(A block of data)
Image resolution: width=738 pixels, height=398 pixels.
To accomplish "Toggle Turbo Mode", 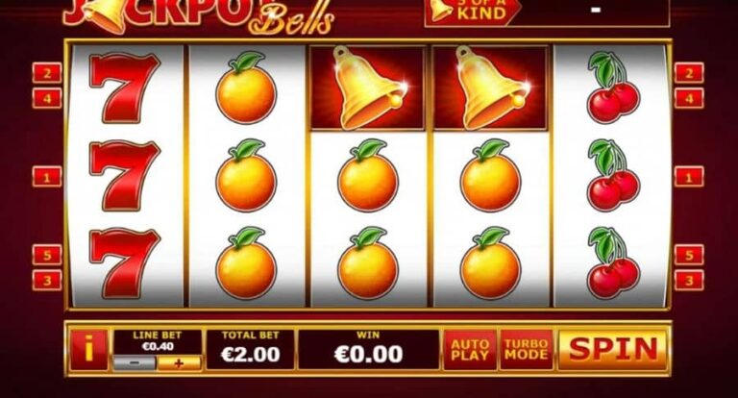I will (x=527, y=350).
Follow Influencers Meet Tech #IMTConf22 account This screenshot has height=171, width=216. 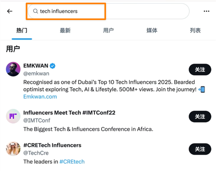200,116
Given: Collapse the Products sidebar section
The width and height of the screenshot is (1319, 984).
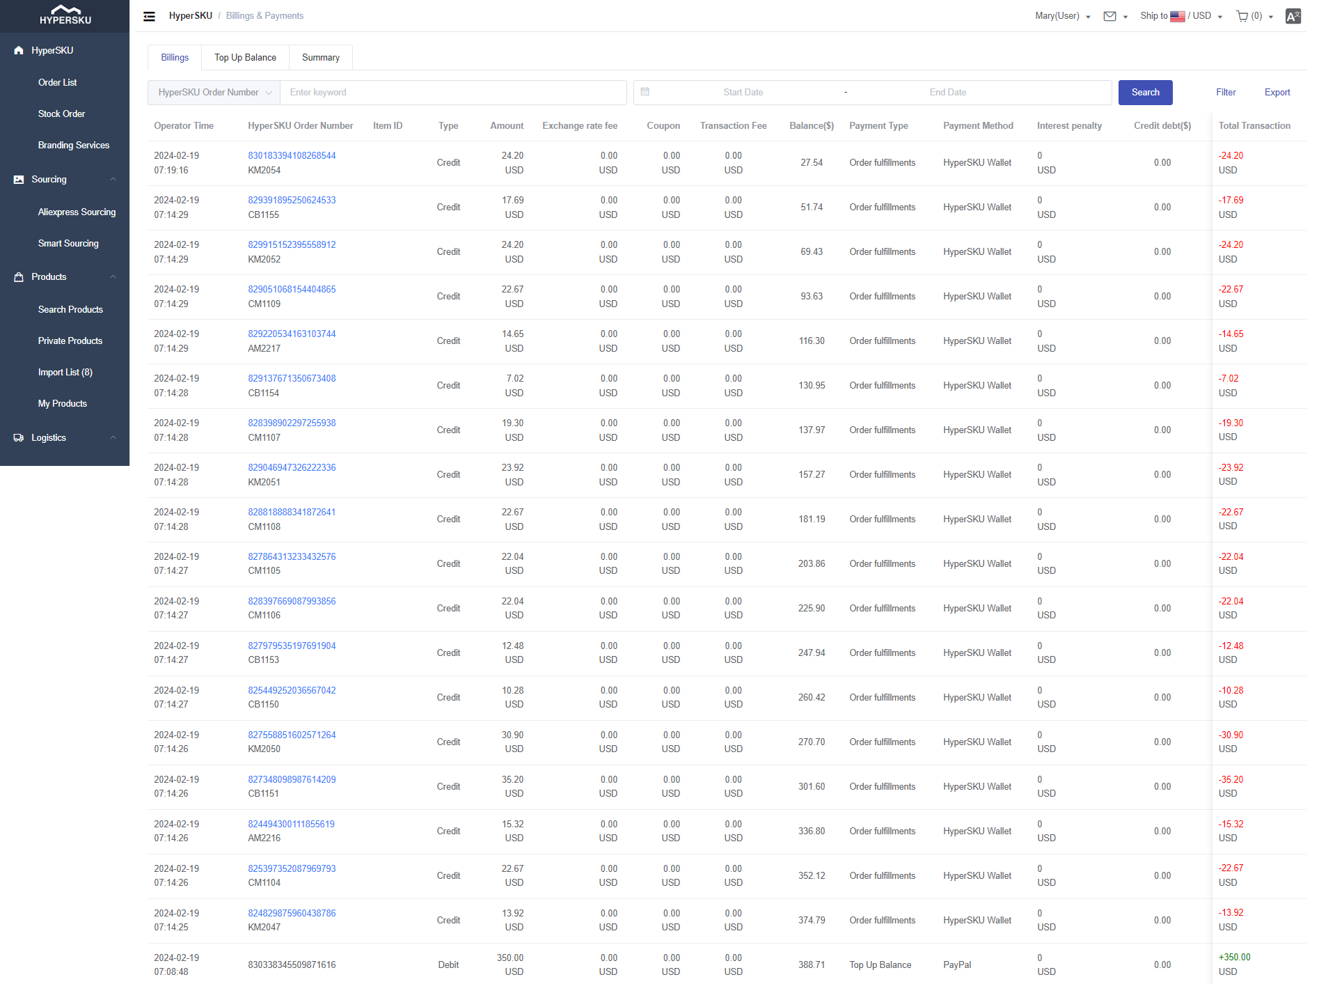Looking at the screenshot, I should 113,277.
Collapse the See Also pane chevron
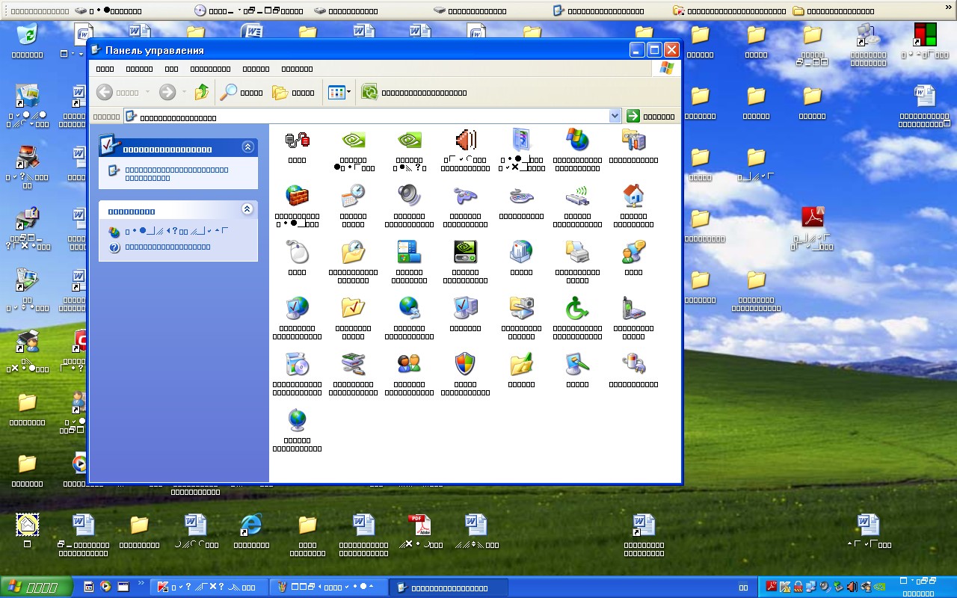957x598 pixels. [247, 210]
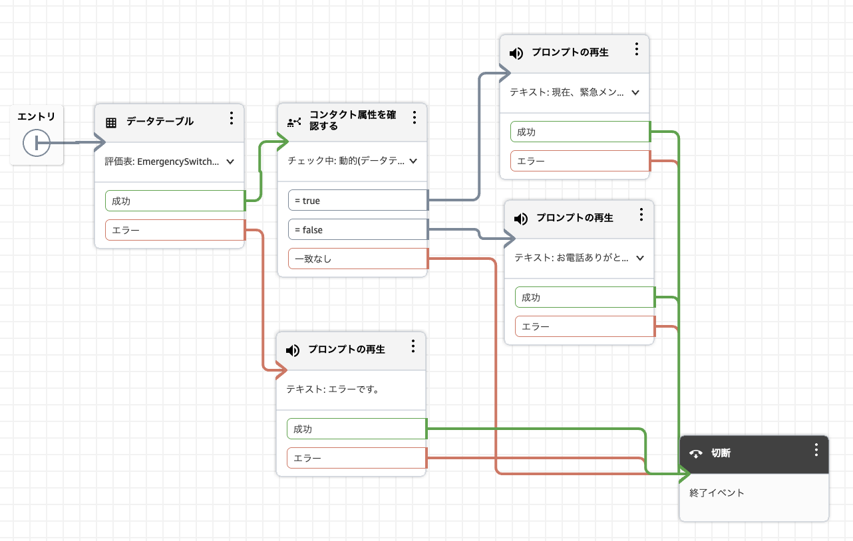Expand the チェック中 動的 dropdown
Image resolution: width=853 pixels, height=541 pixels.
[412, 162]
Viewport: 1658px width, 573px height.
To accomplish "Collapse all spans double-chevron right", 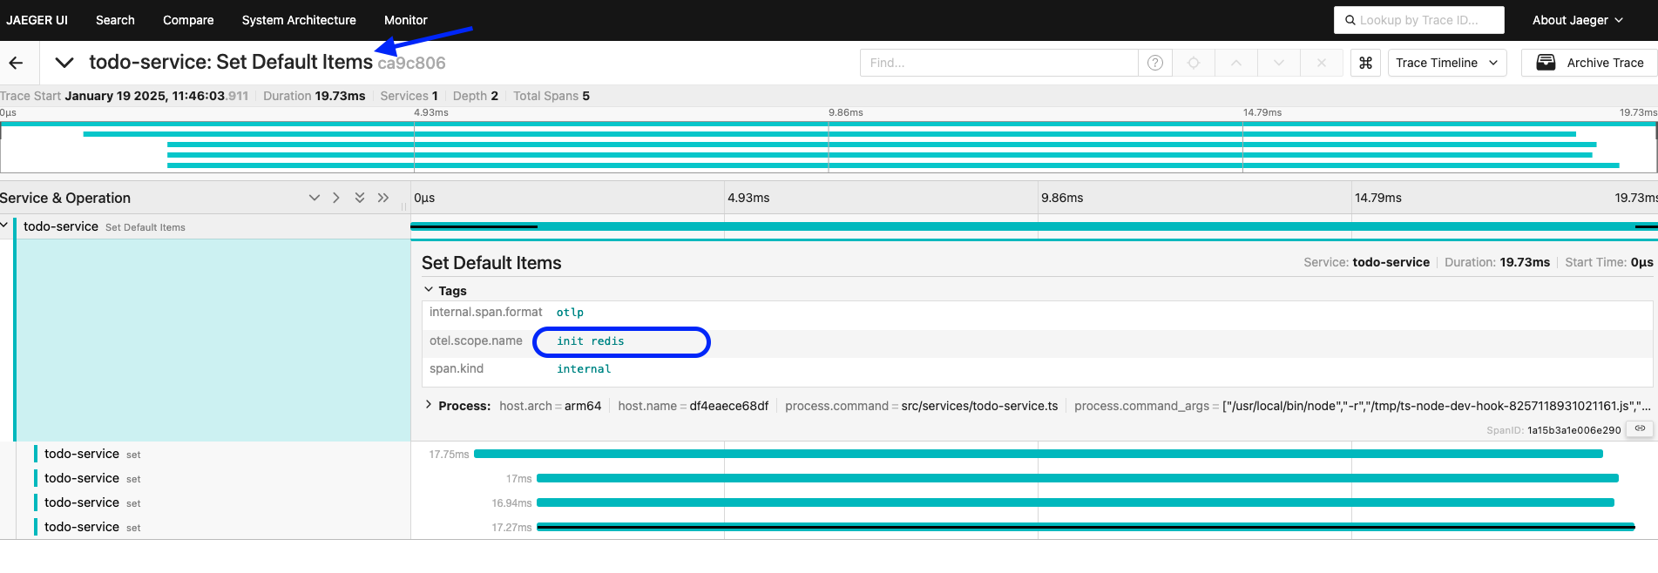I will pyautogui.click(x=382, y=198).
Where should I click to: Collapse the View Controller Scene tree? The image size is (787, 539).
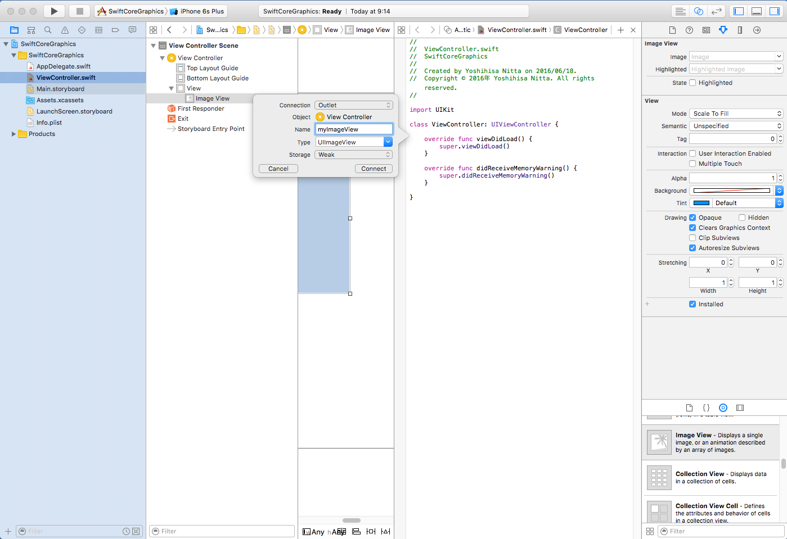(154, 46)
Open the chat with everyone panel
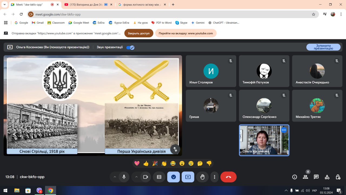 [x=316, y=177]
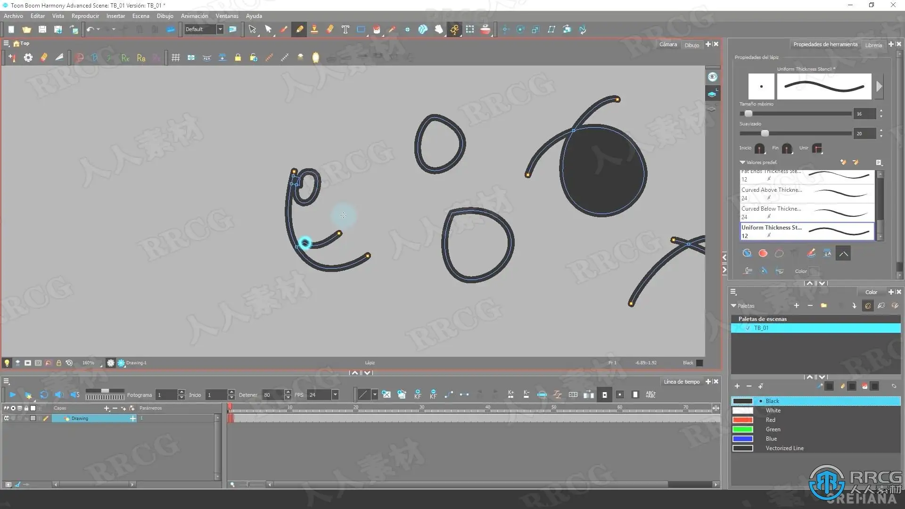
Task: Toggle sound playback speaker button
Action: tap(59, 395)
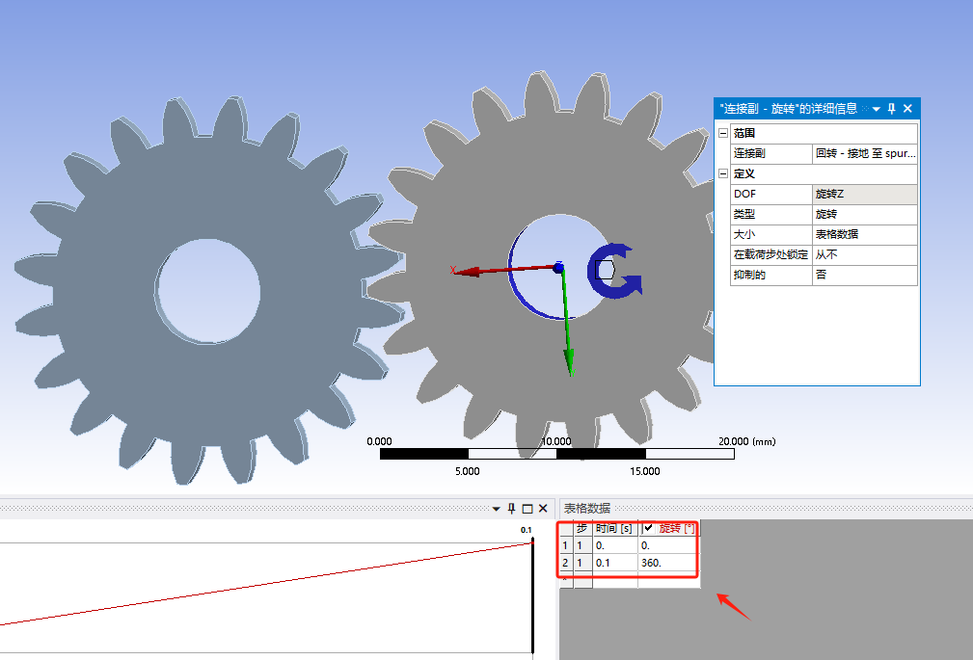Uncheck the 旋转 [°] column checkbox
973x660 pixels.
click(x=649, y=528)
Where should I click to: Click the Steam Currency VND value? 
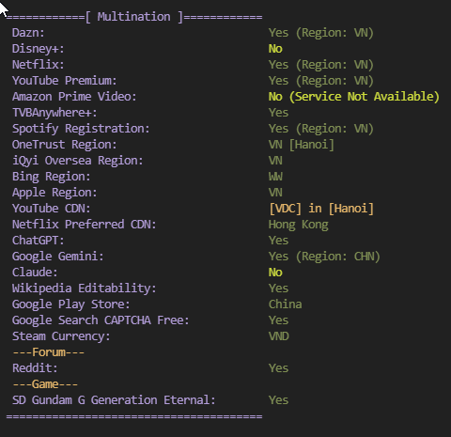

▶ **TASK**
Please lay out the lines above as a numbered list, from the line with "Open the chat with everyone panel" through the final line, skipping blank lines and leaving out the pictures.

▶ **RESPONSE TO THE TASK**
1. Open the chat with everyone panel
2.  [x=316, y=177]
3. Task: Toggle sound playback speaker button
4. Action: tap(59, 395)
5. Uncheck the 旋转 [°] column checkbox
6. 973x660 pixels.
7. click(x=649, y=528)
8. Where should I click to: Click the Steam Currency VND value? 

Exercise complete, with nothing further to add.